Pour qui veut réfléchir sur la cohérence du droit de la peine, mieux vaut se tourner vers la jurisprudence de la CEDH dans plusieurs affaires allemandes des années 2009-2011 : elle a requalifié de peine ce que les Allemands appellent « internement de sûreté », et y a imposé des garanties. Or l'étude d'impact qui vous est présentée n'évoque pas cette jurisprudence. Elle conduirait pourtant à une réponse plus pertinente : la réponse moniste assimilant les mesures de sûreté et les peines, qu'avait adoptée la commission présidée par Robert Badinter. Encore faudra-t-il prendre en compte les conditions réalistes posées par la CEDH jusque dans l'application des droits de l'homme : pour atteindre l'objectif de prévention de la criminalité, il faudrait « un niveau élevé de soins, une équipe pluridisciplinaire, un travail intensif à caractère individuel avec les détenus » en vue de la libération qui « doit constituer une possibilité réelle ». La Cour reconnaît que le travail avec cette catégorie de détenus supposés dangereux constitue le plus grand défi auquel doit faire face le personnel pénitentiaire.

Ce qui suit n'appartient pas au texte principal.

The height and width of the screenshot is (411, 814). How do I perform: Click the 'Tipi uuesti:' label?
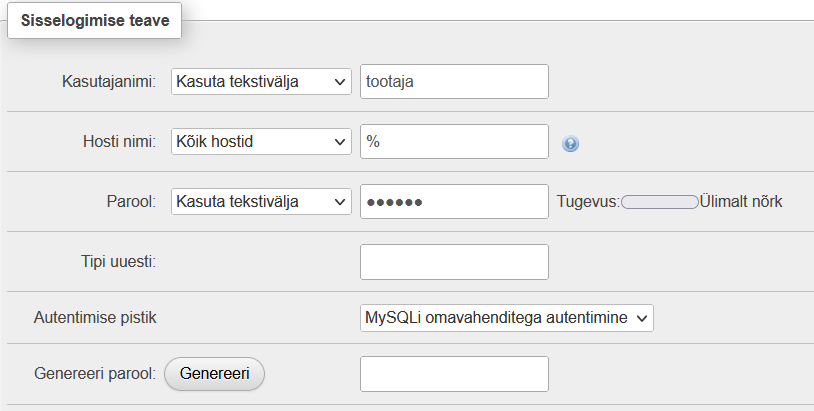pyautogui.click(x=118, y=261)
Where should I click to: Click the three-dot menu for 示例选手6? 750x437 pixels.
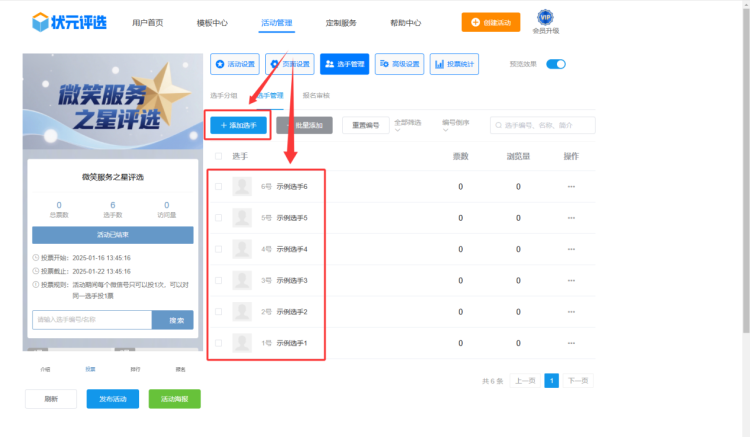tap(571, 187)
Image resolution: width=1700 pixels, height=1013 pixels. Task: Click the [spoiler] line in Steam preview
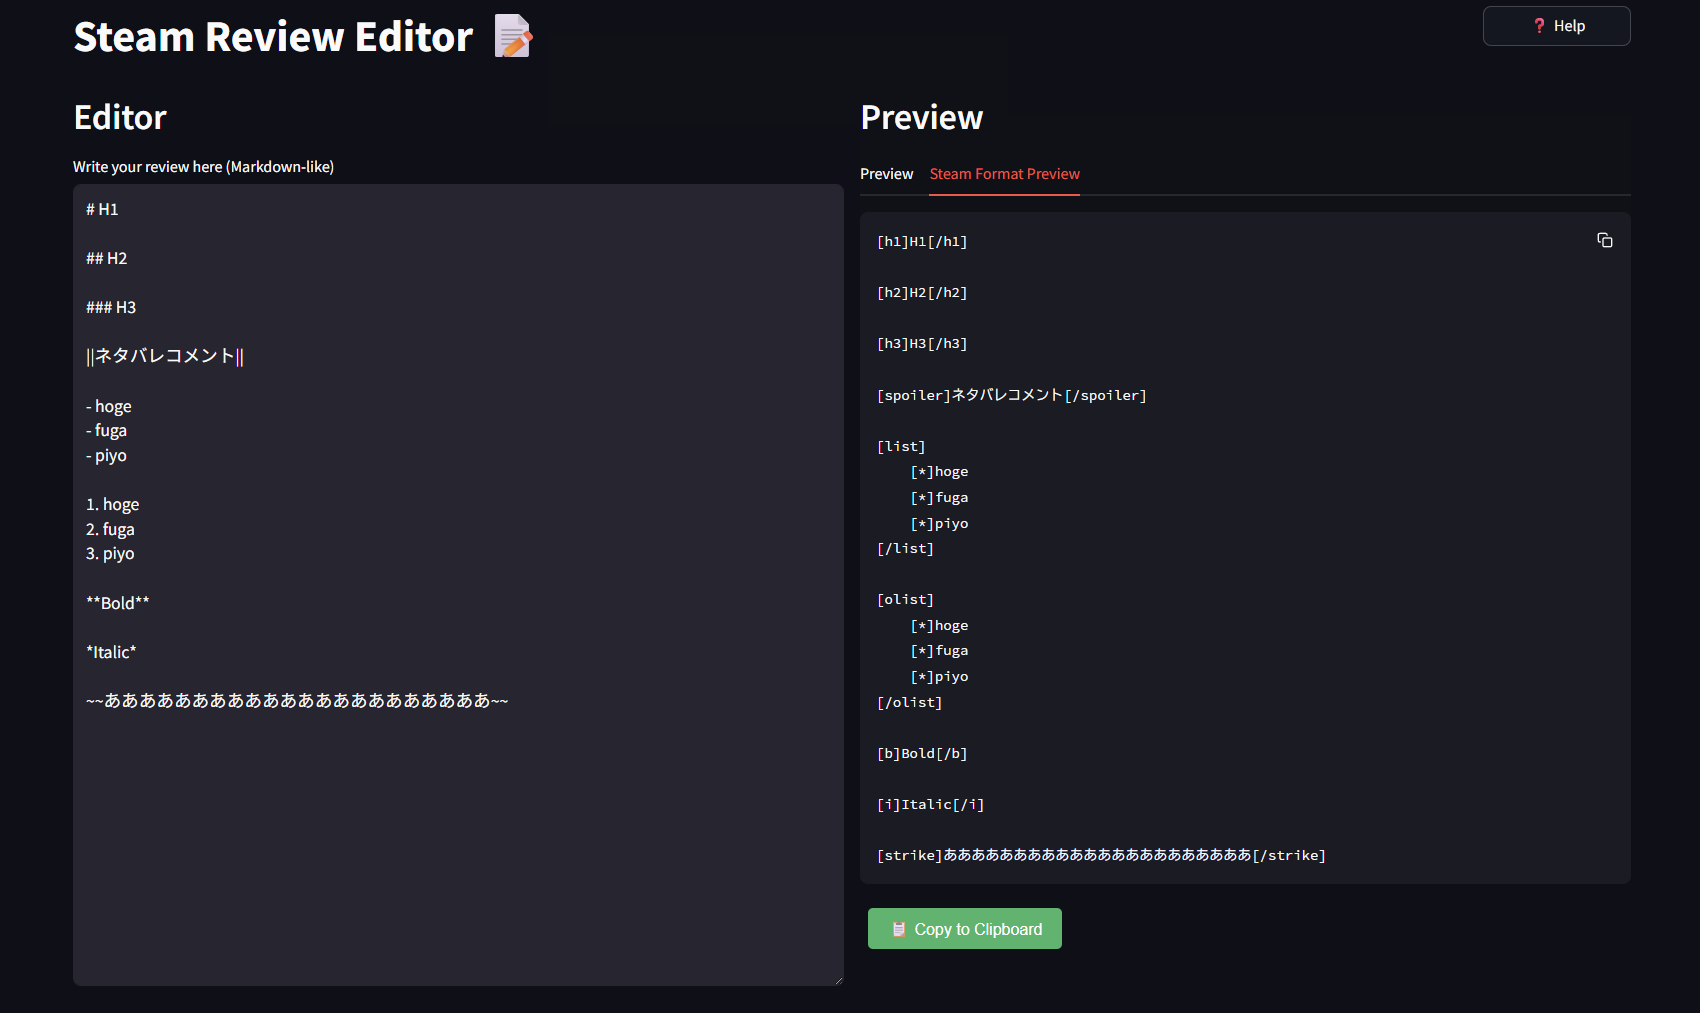[1011, 395]
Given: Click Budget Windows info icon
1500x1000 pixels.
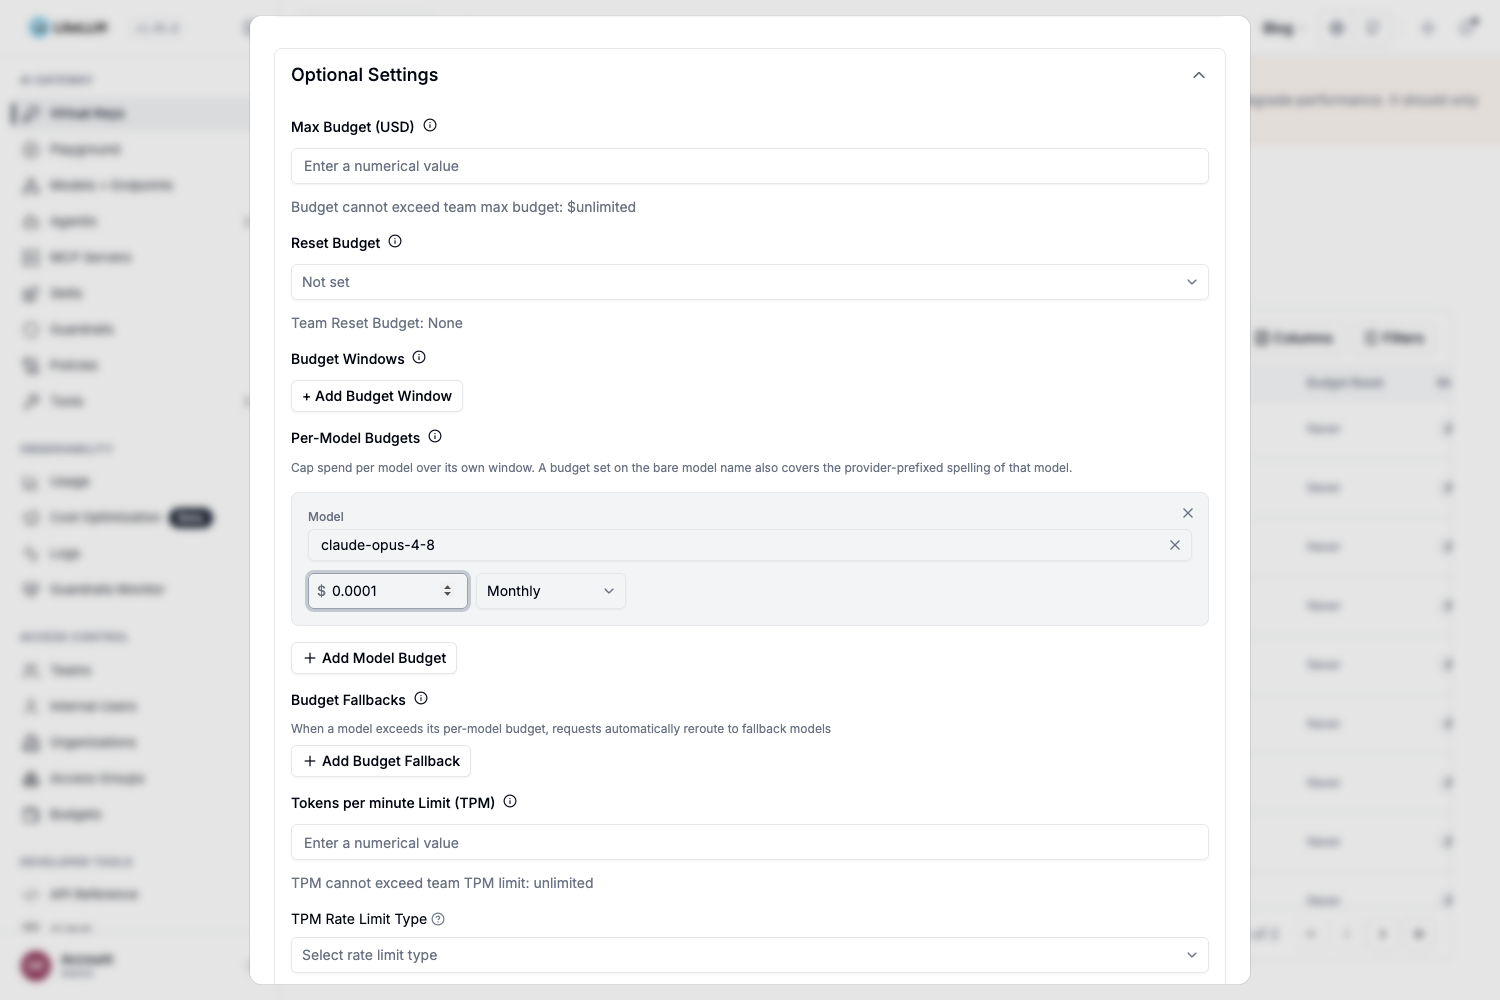Looking at the screenshot, I should click(419, 358).
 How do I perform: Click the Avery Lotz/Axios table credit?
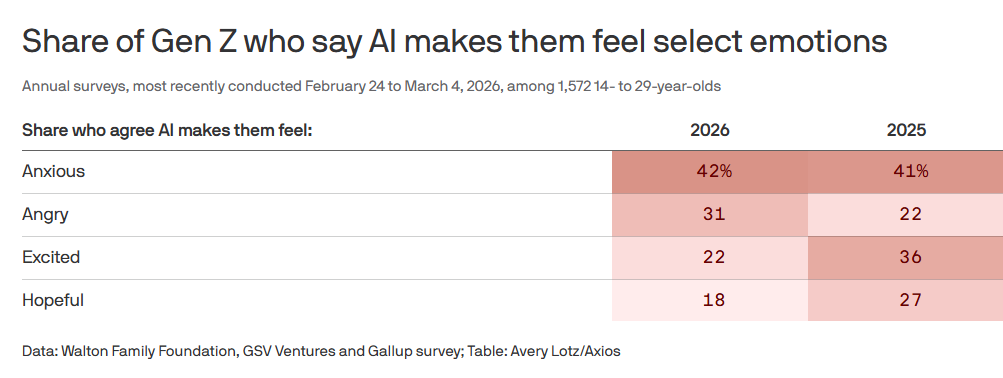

Dans son avis du 6 février 2014, le Contrôleur général des lieux de privation de liberté souligne les interrogations que suscite la mesure de rétention de sûreté. Il ne sera pas possible avant 2023 d'évaluer les implications de la loi de 2008, mais celle de 2010 autorise une mesure analogue : entre 2011 et 2013, quatre personnes ont été placées en rétention de sûreté dans des centres socio-médico-judiciaires pour n'avoir pas respecté leurs obligations au titre de la surveillance de sûreté. Le Contrôleur général est très critique sur l'organisation de ces centres qui, dit-il, ne devraient pas être conçus comme des mouroirs ou des déchetteries humaines, et qu'une série de carences empêchent de devenir des outils de guérison. Il montre aussi les incertitudes actuelles sur les principes et appelle à une sérieuse réflexion sur le bien-fondé de la mesure au regard du droit pénal.

L'occasion s'offre au Parlement de procéder à cette réflexion et d'en tirer une troisième réponse, qui ne soit ni moniste ni dualiste : abroger la loi de 2008. Il serait absurde de crier au laxisme puisque cette loi n'a jamais été appliquée et qu'elle est vraisemblablement inapplicable au regard des principes français et européens. N'attendons pas une condamnation de la CEDH.